__Problem to solve__:
Starting at the line containing "Task: Click the word" and ending after the line containing "Action: point(48,330)", rewrite those lines from the listing with "Pick" swapped for "Select" and everything else kept the same.

___ Listed entries ___

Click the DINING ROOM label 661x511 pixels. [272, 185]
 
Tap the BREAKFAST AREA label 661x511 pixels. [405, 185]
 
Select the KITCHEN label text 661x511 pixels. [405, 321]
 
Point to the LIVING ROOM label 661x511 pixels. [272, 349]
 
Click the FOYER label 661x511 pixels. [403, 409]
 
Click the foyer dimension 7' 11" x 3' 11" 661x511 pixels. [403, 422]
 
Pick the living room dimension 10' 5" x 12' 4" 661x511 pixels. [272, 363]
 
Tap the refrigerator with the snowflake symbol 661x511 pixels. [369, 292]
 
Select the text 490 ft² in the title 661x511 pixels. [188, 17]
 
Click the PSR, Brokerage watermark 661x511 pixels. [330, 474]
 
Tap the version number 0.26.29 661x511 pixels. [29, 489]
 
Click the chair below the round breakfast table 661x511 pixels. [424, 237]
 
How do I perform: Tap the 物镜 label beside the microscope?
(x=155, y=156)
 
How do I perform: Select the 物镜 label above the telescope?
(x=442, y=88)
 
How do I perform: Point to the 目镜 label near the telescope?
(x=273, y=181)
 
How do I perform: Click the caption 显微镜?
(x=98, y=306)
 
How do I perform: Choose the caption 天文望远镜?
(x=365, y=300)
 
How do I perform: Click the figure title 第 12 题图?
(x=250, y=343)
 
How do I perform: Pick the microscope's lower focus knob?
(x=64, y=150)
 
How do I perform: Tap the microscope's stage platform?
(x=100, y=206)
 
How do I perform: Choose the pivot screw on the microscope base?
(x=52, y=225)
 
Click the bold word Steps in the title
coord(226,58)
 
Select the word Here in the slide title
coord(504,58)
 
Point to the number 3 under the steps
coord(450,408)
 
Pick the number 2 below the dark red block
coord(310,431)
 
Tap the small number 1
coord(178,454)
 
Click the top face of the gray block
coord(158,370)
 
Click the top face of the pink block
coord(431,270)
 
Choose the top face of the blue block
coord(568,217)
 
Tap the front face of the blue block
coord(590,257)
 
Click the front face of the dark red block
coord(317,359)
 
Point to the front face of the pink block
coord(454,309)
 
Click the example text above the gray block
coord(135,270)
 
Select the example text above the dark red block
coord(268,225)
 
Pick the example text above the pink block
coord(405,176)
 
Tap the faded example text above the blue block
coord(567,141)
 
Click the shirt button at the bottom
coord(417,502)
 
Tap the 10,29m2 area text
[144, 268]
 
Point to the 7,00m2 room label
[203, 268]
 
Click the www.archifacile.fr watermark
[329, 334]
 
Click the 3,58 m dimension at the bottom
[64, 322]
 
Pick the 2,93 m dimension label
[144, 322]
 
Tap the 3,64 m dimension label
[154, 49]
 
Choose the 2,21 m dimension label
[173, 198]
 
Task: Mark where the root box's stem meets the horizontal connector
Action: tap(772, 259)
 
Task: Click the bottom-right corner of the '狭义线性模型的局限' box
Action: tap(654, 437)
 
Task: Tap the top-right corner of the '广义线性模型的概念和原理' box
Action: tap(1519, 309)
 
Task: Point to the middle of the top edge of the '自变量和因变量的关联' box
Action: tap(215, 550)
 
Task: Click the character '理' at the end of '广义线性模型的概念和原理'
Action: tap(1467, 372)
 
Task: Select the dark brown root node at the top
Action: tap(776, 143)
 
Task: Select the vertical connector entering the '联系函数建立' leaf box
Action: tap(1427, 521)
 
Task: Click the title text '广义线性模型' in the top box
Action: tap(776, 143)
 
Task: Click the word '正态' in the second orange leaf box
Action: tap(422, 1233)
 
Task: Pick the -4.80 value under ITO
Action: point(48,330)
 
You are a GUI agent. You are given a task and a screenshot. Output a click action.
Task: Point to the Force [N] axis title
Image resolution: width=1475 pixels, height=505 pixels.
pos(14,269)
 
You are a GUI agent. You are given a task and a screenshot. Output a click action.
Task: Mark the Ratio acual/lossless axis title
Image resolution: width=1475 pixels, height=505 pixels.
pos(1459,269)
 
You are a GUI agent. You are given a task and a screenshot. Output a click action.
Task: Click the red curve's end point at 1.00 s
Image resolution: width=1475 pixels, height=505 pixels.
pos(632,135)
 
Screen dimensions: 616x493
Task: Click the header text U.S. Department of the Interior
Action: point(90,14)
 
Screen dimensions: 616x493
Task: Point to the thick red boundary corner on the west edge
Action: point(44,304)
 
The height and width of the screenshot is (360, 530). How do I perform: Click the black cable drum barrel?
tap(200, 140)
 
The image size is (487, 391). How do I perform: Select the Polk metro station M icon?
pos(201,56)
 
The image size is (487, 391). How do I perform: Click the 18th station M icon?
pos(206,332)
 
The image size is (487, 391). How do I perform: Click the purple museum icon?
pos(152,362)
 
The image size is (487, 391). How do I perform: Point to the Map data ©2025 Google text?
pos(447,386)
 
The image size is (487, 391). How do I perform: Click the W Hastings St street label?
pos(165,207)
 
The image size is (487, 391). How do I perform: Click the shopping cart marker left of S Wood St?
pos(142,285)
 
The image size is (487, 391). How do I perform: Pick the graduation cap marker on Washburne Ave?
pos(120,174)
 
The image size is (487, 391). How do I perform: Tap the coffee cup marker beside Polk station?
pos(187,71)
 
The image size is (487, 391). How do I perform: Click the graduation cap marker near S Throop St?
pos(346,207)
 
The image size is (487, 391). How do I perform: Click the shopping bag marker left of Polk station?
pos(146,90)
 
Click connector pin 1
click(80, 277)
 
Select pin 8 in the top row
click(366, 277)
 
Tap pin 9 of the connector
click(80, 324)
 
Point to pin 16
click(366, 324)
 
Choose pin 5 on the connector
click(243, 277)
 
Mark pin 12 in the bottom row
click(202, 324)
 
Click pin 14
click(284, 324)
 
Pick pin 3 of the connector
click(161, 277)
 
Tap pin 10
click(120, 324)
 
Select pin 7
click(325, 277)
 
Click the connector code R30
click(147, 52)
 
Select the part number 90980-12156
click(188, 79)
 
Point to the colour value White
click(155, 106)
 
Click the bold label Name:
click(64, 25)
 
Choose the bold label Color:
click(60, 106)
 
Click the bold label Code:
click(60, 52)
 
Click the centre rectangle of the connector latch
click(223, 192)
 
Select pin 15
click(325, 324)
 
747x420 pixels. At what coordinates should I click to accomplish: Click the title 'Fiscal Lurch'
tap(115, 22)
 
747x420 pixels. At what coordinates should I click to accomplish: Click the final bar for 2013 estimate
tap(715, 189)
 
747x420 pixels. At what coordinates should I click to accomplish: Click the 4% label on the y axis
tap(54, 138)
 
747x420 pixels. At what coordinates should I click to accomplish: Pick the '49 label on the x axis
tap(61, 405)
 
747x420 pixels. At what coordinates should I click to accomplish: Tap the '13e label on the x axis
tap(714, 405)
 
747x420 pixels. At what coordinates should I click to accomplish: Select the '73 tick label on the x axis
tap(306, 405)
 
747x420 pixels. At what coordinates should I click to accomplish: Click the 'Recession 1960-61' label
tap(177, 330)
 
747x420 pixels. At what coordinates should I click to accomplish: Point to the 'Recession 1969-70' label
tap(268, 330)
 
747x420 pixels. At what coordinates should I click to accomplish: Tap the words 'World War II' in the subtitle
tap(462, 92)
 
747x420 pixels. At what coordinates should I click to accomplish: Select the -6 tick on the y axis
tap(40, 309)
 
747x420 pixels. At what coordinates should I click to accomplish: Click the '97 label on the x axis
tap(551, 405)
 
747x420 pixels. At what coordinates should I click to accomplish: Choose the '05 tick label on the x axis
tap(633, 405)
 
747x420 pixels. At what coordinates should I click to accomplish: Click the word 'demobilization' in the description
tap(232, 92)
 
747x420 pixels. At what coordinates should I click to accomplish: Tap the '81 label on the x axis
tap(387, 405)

___

__Solution below__:
Task: Click the word '正态' in the second orange leaf box
Action: tap(422, 1233)
 
Task: Select the -4.80 value under ITO
Action: point(48,330)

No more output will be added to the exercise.